しかし、雨からは逃れられなかった。再び雨が降り出し、雨中走行となった。でも、渋峠で降られた雨に比べたらまだマシなほうだ。レインジャケットを着て走っていく。
道幅が狭くなった辺りで雨がさらに強くなった。どうもブレーキの感じがおかしいので止まって見てみると、なんとブレーキが片効きになっていた。アーレンキーで調整して走り出す。その後も小雨の降りしきる中走り続け、R353に出てしばらく走ったところにあるセーブオンで買いだしをした。
今日泊まる予定の宿は中之条駅の近くにある。中之条の中心街に近づくと車がやたら多くなってきた。車の列に混じって進んでいく。ふと、後輪のリムがブレーキシューに擦っているのに気付いた。さっきブレーキ調整をしたばかりなのに…。そんなときに何が起こっているかは、すぐ想像できた。リムが振れているのだ。
後輪を回してみるとポテチのようにグワ〜ングワ〜ンと揺れる。元々、この旅に出発する前から少し振れていたが、荷物を積んで走っているうちに振れが大きくなってしまったようだ。ある意味、当然の結果だ。明日は群馬の主要都市の近くを通るから、どこかショップで見てもらう必要があるかもなぁと思った。
中之条駅の前の交差点までやってきた。宿はこの辺りのはずだ。地図も持っているし、だいたいの位置は把握しているのだが、それらしき看板や建物が見あたらない。宿に電話をしてみると、やはり近くにあるようだが、まだよくわからない。

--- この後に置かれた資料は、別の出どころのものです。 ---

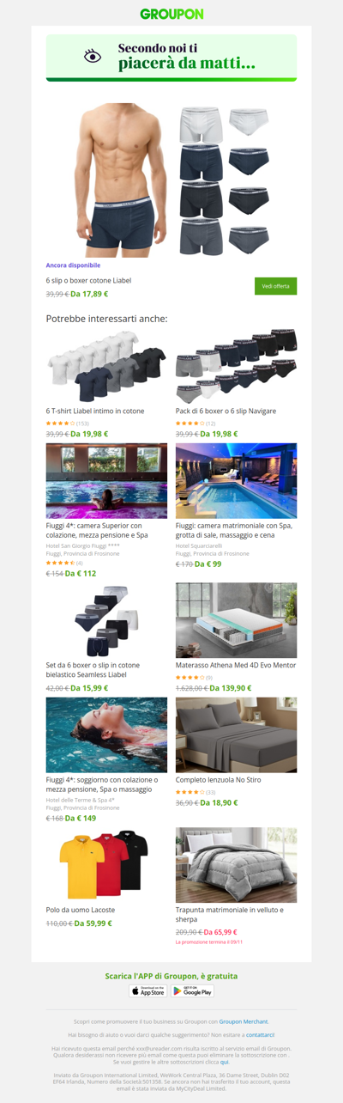Screen dimensions: 343x1103
Task: Open the Groupon Merchant link
Action: click(x=244, y=1021)
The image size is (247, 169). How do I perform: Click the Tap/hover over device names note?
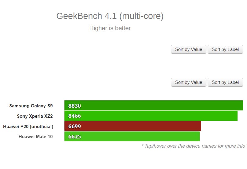tap(193, 146)
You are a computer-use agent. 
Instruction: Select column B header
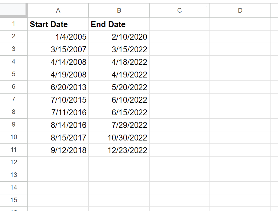pyautogui.click(x=119, y=10)
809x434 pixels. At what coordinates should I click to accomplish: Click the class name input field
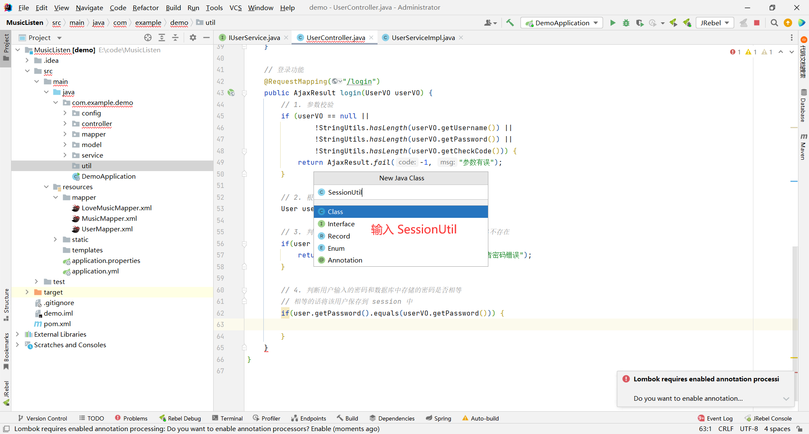tap(400, 192)
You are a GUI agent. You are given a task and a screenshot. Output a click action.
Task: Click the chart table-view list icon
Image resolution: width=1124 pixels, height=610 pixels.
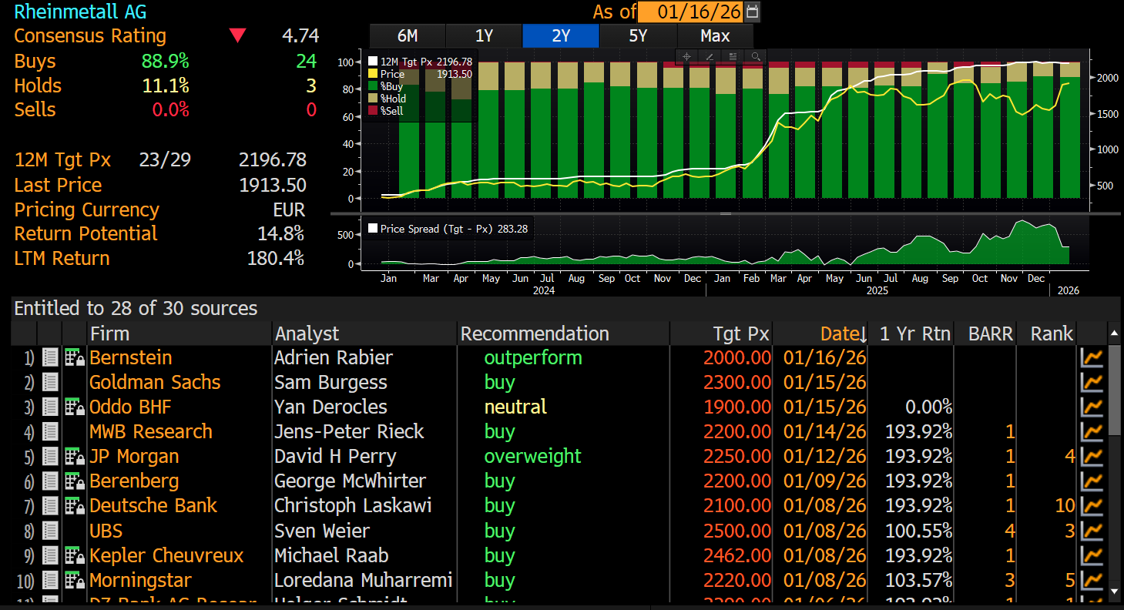coord(733,56)
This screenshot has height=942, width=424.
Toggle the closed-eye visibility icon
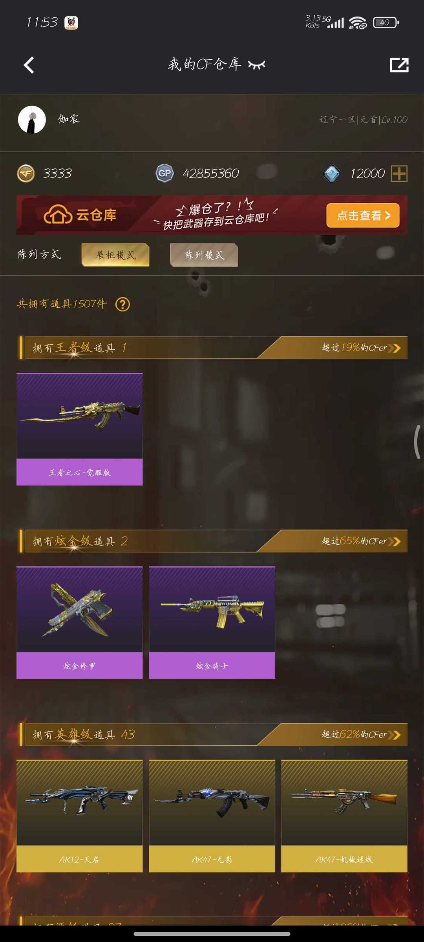tap(257, 65)
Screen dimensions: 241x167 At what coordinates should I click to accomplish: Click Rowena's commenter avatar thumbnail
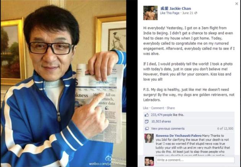pos(149,138)
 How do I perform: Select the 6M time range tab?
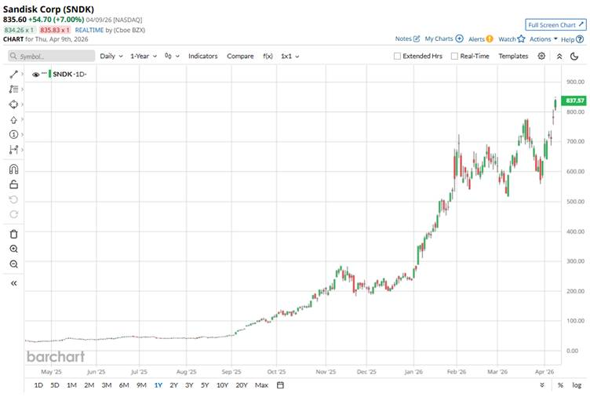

やっとわかったとき、宿の前を2往復くらいしていたことが判明。ちょっと内側に入り組んでいたのと、看板が想像していたのと違ったので気付かなかった。「久保田旅館」という宿なのだが、入口の看板には「凹凸館」と書いてあり、「凹凸」で「くぼた」と読むらしい。
宿に入った瞬間に外は土砂降りの雨になった。すごいタイミングだ。昨日もそんな感じだったし、ある意味おれはついているのだろうかと思った。もうちょっと到着が遅れたり、見つからずにウロウロしていたらずぶ濡れになっていたところだ。やはり暮坂峠から飛ばしてきてよかった。
宿のおばちゃんはとても感じのいい人で、丁寧に対応してくれた。自転車は広い玄関に入れさせてくれた。荷物を部屋に置いたらすぐシャワーを浴びて、その後夕食を食べるように全部準備してくれた。
この宿に入ってすぐ感じたが、ずいぶんと古い造りのようだ。聞いてみると、100年以上の歴史がある建物らしい。古くさいというわけではなく、歴史を感じる、趣のある建物だ。部屋は2階で、急な階段を上がったところ。
ここは本当は長い廊下をグルリと回ってからでないと入れない部屋だったらしいが、利用しやすいように壁をぶち抜いて入口を作ったらしい。なので出入り口が小さく、忍者屋敷のようだ。頭をぶつけないように注意されたが、1回振り向き際にぶつけてしまった。
この日の客はおれしかいなかったので、気楽だ。話を聞くと、一人だったから泊めてもらえたらしい。本来は昔からのお得意様しか泊めない宿らしいが、この日は他に誰もいなかったからOKだったとか。
とにかく雨や汗で体が湿っていて気持ち悪いので、早速シャワーを浴びる。そして、その間に洗濯機で今着ていた衣類を洗濯した。洗剤も使わせてもらえた(使い切りパックの洗剤は一応持っている)。タオルも貸してくれたし、本当に至り尽くせり。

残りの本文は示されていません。